Welcome to Day 5 of Well’s Mediterranean Diet Week. If you're just joining us, catch up from the beginning here.
The Mediterranean diet stands apart from other diets; it's more of an eating style than a rigid plan, involving fewer sacrifices associated with healthy eating. Unlike some diets, it boasts a relatively higher fat content, with recommendations ranging from 30 to 40 percent, compared to federal health officials suggesting 20 to 35 percent of daily calories from fat.
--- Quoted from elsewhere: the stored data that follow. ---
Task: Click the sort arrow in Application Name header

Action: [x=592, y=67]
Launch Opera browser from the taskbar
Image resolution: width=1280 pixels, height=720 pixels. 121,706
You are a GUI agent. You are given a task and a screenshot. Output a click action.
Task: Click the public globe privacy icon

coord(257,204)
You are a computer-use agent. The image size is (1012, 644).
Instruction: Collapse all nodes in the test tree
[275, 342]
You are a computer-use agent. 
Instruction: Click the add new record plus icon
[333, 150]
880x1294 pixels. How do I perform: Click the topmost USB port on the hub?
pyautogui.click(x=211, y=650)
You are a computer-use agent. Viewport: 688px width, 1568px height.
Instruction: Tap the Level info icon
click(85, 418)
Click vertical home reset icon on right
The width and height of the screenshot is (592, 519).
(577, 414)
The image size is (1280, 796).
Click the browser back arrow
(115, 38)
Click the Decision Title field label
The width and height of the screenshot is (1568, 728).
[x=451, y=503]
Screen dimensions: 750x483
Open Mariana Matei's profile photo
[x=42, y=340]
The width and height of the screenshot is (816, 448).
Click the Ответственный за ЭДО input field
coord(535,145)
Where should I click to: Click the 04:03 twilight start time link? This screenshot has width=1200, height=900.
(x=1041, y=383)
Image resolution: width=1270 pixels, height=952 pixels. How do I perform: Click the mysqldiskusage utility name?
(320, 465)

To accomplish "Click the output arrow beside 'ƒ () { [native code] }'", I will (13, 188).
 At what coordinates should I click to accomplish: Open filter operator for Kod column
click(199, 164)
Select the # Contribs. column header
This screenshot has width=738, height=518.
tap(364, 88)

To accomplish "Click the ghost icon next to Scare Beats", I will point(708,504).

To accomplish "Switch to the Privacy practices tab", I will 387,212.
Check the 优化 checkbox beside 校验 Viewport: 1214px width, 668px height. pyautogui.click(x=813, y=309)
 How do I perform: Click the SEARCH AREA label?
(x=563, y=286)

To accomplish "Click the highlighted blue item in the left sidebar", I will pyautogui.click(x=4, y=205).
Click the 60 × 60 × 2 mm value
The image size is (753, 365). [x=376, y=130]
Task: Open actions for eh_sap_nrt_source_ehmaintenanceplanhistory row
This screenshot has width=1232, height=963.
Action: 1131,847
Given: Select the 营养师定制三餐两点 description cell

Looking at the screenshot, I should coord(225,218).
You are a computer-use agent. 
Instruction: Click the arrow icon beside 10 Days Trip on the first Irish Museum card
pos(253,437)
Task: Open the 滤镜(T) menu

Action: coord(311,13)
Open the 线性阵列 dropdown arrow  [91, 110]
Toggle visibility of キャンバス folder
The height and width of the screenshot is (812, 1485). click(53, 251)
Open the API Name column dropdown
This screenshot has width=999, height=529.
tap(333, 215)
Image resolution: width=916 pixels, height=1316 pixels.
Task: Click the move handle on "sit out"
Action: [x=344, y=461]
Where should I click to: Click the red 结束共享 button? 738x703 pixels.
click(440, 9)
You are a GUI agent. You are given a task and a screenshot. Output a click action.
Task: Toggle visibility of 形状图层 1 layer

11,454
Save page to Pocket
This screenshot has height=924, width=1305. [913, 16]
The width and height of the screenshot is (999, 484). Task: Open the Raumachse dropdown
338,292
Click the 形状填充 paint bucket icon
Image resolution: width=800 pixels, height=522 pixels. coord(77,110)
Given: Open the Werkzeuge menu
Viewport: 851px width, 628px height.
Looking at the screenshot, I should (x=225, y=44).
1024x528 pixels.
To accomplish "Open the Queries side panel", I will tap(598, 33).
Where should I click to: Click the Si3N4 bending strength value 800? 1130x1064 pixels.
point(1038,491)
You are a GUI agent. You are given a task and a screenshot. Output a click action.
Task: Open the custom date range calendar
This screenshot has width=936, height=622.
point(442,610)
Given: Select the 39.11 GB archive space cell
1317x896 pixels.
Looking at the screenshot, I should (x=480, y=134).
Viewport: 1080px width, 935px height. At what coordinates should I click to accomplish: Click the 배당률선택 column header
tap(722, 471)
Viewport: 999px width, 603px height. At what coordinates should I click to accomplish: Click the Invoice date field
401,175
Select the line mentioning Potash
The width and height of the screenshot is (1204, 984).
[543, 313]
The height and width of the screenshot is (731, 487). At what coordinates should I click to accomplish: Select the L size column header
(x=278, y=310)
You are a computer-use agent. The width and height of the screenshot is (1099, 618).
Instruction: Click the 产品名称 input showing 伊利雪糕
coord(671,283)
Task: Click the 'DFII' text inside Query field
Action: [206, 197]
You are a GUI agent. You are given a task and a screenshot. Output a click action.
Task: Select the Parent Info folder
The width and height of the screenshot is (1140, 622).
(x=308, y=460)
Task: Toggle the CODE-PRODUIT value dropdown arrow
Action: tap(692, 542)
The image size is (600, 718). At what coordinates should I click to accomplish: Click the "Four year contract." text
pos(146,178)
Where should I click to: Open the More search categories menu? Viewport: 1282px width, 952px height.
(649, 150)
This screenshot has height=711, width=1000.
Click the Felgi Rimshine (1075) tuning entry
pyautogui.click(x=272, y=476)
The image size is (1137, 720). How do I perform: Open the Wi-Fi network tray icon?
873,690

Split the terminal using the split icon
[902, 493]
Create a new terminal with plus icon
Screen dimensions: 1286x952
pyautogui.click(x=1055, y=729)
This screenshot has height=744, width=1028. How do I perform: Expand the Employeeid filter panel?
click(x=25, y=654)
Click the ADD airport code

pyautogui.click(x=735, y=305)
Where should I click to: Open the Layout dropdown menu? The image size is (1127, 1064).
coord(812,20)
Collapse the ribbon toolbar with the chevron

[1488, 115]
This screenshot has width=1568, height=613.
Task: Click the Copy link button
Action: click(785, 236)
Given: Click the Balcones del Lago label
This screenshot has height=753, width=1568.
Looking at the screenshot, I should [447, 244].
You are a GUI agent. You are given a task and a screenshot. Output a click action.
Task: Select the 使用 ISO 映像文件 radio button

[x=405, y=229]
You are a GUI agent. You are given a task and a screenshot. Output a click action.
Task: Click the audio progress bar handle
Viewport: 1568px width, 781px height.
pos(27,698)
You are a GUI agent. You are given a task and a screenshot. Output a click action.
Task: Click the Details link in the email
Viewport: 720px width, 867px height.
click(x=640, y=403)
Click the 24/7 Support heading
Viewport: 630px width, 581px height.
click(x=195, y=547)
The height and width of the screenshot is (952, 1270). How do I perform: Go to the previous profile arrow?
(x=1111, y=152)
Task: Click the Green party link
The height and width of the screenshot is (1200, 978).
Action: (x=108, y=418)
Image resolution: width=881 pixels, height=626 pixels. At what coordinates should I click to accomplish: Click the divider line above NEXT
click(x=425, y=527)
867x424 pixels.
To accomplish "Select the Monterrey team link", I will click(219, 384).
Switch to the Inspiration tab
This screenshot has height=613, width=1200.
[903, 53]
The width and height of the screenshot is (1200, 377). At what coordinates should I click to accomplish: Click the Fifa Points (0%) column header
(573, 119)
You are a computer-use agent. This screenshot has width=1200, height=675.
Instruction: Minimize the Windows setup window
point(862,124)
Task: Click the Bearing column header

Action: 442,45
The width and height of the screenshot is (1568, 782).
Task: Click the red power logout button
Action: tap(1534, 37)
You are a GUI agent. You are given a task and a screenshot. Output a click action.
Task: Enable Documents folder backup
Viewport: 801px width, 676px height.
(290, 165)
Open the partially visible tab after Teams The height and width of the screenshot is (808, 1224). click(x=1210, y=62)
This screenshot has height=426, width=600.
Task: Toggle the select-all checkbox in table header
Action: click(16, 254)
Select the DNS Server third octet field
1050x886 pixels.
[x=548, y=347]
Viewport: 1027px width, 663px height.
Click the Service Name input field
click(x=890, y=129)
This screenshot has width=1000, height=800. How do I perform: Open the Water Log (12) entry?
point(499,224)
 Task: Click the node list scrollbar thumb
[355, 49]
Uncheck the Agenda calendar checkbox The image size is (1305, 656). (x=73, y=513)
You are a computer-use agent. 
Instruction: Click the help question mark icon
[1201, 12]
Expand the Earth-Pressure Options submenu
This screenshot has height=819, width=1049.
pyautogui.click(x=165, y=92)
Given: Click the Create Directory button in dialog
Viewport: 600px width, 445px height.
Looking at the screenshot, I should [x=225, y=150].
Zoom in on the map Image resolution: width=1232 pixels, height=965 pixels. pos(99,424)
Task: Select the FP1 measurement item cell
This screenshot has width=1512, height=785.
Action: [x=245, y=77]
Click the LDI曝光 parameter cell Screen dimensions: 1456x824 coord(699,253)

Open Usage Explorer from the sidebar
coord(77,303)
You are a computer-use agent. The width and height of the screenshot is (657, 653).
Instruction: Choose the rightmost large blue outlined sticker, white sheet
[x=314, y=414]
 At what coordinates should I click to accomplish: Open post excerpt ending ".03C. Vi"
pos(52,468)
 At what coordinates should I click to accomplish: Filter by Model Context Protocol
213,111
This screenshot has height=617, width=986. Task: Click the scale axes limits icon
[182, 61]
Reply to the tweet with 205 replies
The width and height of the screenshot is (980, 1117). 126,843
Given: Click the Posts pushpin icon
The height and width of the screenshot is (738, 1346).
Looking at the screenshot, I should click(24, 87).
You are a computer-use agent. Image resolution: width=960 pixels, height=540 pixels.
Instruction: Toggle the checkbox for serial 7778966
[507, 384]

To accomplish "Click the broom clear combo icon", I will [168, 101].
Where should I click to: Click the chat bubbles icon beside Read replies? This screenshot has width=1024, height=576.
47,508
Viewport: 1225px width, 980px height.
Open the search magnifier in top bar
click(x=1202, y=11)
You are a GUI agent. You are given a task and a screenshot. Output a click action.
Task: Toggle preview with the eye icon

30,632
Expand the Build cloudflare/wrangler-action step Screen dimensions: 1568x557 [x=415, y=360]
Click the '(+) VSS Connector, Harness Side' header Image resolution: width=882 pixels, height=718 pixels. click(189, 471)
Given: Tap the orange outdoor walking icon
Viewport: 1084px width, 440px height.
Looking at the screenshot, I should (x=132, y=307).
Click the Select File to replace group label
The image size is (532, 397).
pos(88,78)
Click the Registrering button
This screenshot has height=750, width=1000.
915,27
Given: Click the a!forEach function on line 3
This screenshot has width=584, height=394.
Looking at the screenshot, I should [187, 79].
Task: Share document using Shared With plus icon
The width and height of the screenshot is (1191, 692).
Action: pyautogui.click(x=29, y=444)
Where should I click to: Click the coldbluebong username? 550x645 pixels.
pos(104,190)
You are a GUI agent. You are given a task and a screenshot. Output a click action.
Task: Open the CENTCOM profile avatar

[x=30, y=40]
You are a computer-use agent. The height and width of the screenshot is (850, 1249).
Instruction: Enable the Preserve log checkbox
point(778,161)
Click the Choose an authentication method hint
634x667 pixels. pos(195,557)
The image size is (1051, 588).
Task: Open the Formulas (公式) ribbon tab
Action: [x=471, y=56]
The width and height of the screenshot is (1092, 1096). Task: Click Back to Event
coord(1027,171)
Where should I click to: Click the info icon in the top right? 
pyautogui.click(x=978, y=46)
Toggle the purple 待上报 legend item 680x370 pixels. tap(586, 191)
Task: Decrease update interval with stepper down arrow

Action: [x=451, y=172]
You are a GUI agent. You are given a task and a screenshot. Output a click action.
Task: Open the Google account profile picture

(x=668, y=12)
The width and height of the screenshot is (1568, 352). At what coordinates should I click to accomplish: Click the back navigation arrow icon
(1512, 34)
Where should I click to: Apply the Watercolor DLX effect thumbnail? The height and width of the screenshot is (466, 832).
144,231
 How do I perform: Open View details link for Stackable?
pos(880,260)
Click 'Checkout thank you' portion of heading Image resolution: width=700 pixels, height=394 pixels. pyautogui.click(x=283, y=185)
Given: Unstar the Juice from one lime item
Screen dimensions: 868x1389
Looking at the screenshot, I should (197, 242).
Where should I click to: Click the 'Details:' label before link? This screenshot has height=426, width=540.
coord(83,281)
Despite the higher fat content, clinical trials have shown that individuals adhering to the Mediterranean diet experience lower blood pressure and cholesterol levels, reducing the risk of cardiovascular disease compared to those on a low-fat diet. The key lies in the emphasis on heart-healthy fats from sources like olive oil, fish, whole grains, nuts, and seeds, and a reduction in saturated fats found in butter, red meats, and processed meats.
Olive oil, a cornerstone of the Mediterranean diet, is rich in heart-healthy monounsaturated fats with antioxidant and anti-inflammatory properties. A 2022 study spanning 28 years and over 90,000 U.S. adults revealed that those consuming at least half a tablespoon of olive oil daily had a significantly lower risk of death from cancer, cardiovascular, neurodegenerative, or respiratory diseases.
Fish, especially fatty varieties like salmon, tuna, anchovies, and sardines, is another essential component. These fish are abundant in omega-3 fatty acids, known to improve blood cholesterol levels, reduce inflammation, and lower blood pressure. The Mediterranean diet typically recommends a minimum of two servings of fish per week.
While olive oil and fish take center stage, whole grains, nuts, seeds, olives, and even avocados contribute to the diet's array of healthy fats. Below, we offer tips on incorporating these foods into your meals, along with selected recipes from NYT Cooking.
**What to keep on hand:**
- Extra-virgin olive oil
- Avocados
- Canned (or tinned) fish like tuna, salmon, anchovies, and sardines
- Fresh or frozen fish like salmon, tuna, mackerel, and cod
**How to cook with healthy fats:**
For each day of our Mediterranean diet series, we've chosen recipes that showcase the highlighted ingredients. While not a daily meal plan, consider these ideas as inspiration to incorporate more of these healthful foods into your week.
**Breakfast:**
Kick off your day with avocado toast on whole-grain bread drizzled with olive oil. Enhance it with optional garnishes like fresh herbs, pickled red onions, and pumpkin or sesame seeds for a flavorful twist.
**Lunch:**
Try a classic tuna salad sandwich for a quick and budget-friendly option. For a more intense flavor, experiment with a sardine salad on a whole-wheat bagel, over greens, or between slices of whole-grain toast. Anchovies also add a punch to salad dressing, as seen in a vibrant radicchio-anchovy salad.
**Dinner:**
Opt for Alison Roman’s slow-roasted citrus salmon with herb salad (ready in 35 minutes) or Mark Bittman’s grilled tuna with herbs and olives (ready in 20). Don't forget about tinned and jarred fish; Sohla El-Waylly’s sardine pasta puttanesca is a delicious way to incorporate anchovies and tinned sardines.
**Dessert:**
Explore baking with olive oil in desserts, like Samantha Seneviratne’s elegant lemon-scented olive oil cake. A slice of this moist delight, perhaps topped with fresh fruit, is the perfect way to wrap up a week of wholesome eating.